Bajo la luz de las farolas, en el suelo, se encuentran ciento de personas sentadas mirando atentas en dirección de un micrófono, se reparten números escritos en pequeños papeles, todo aquel que desea hablar recibe un papel numerado, un invitado del Cairo es el que empieza hablar: ¡Sigan así!. Otro de Irlanda dice lo mismo, aplausos llenan las calles. Una mujer del grupo de abogados invita aquellos que fueron lesionados por la policía a certificar sus lesiones y entregarle luego los documentos para así preparar una demanda. Fedonas se encuentra sentado entre la multitud, hace apuntes en un cuaderno, prepara lo que tiene que decir cuando le toque su turno, sonríe pues ya sabe lo primero que dirá: La lucha tiene que continuar.

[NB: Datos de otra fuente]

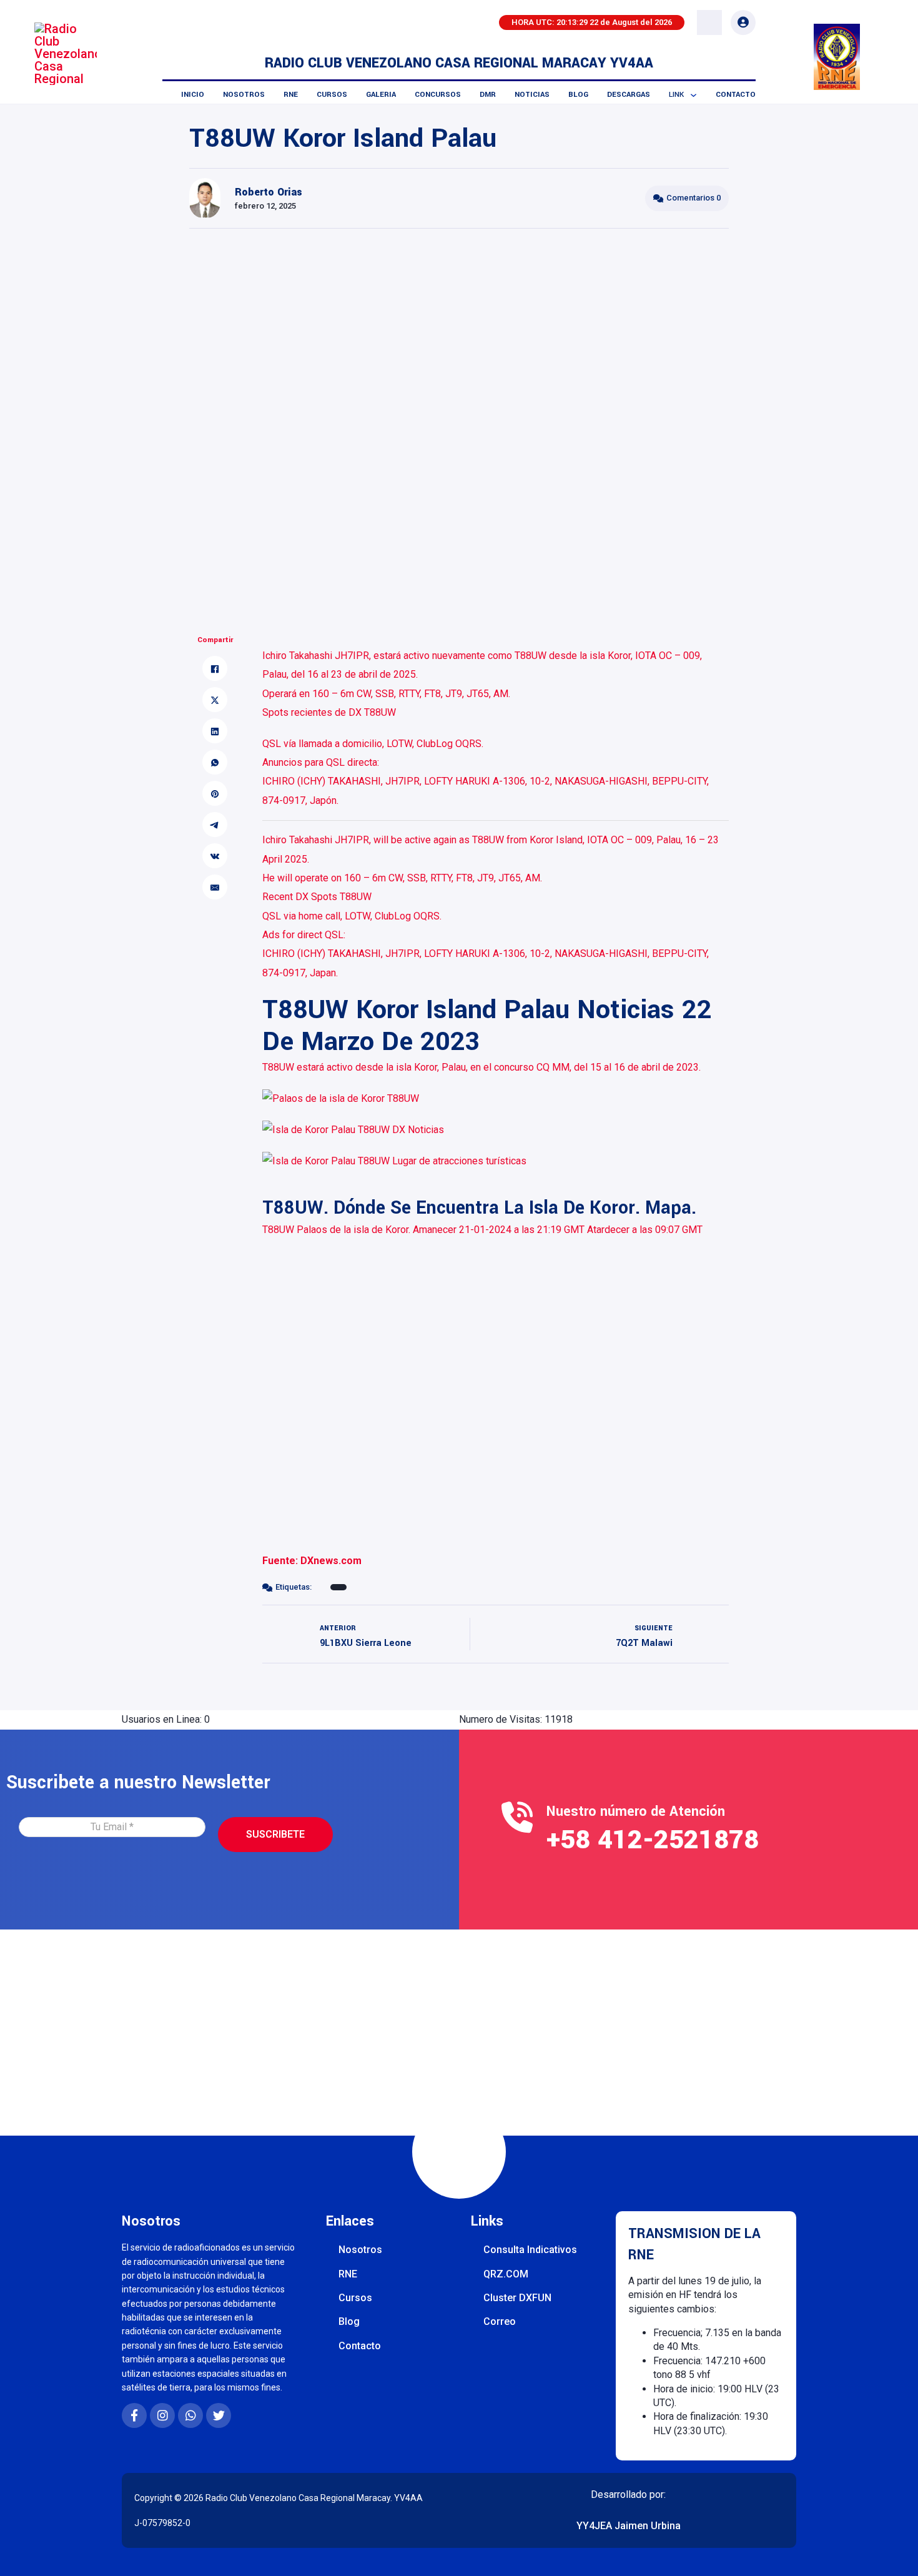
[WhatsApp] (214, 762)
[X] (214, 700)
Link (676, 94)
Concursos (438, 94)
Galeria (381, 94)
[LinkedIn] (214, 731)
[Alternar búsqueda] (709, 22)
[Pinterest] (214, 793)
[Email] (214, 887)
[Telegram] (214, 825)
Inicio (192, 94)
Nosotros (244, 94)
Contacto (736, 94)
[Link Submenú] (693, 95)
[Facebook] (214, 668)
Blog (578, 94)
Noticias (532, 94)
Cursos (332, 94)
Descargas (628, 94)
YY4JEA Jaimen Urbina (628, 2526)
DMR (488, 94)
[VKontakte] (214, 856)
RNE (291, 94)
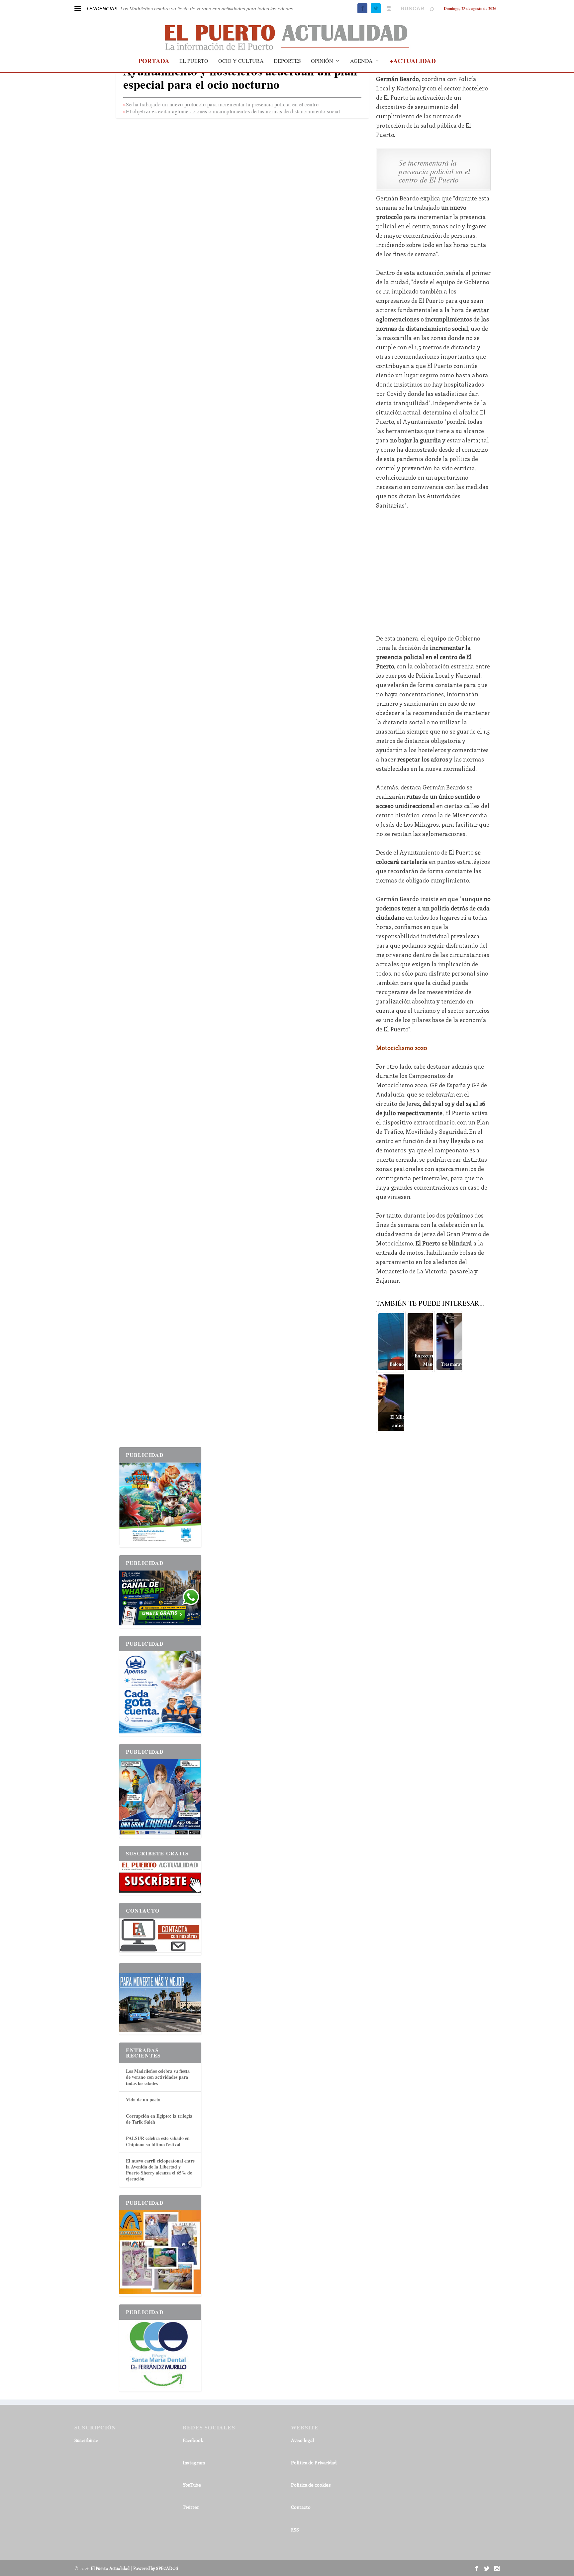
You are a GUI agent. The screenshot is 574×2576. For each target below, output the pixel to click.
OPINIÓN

En una esquina bajo una farola, se encuentra Aliki escuchando la multitud. Un grupo de policías se abre camino por su costado, ella los mira –Como una persona razonable, debería de terminar mi diploma e irme lo mas pronto posible algún otro país– nos dice, pero hay algo que la detiene, justo a ella que en su tesis de arquitectura trata sobre edificios ligeros, que se pueden integrar en cualquier medio ambiente, fácil de montar y desmontar sin dejar huella alguna –Instalaciones nómadas– nombre que le puso ella. Pero quizá es justo eso que evita que deje el país, convertirse en nómada: El miedo de no dejar huellas. –Suena raro–, pero aun así dice ella –Siento que tengo que vivir el país como está ahora y antes de que colapse por completo, quiero intentar hasta el último momento, cambiar algo–. Entonces se escuchan ruidos en el otro extremo de la plaza, algo detona una vez, dos veces, granadas que la policía lanza seguido del ruido de las piedras que caen. Aliki busca algo en su bolsa, son sus cigarrillos –Ayudan contra el gas lacrimógeno– nos dice, muestra una sonrisa pasajera, cubre sus ojos con las gafas de natación, se despide y camina en dirección del ruido.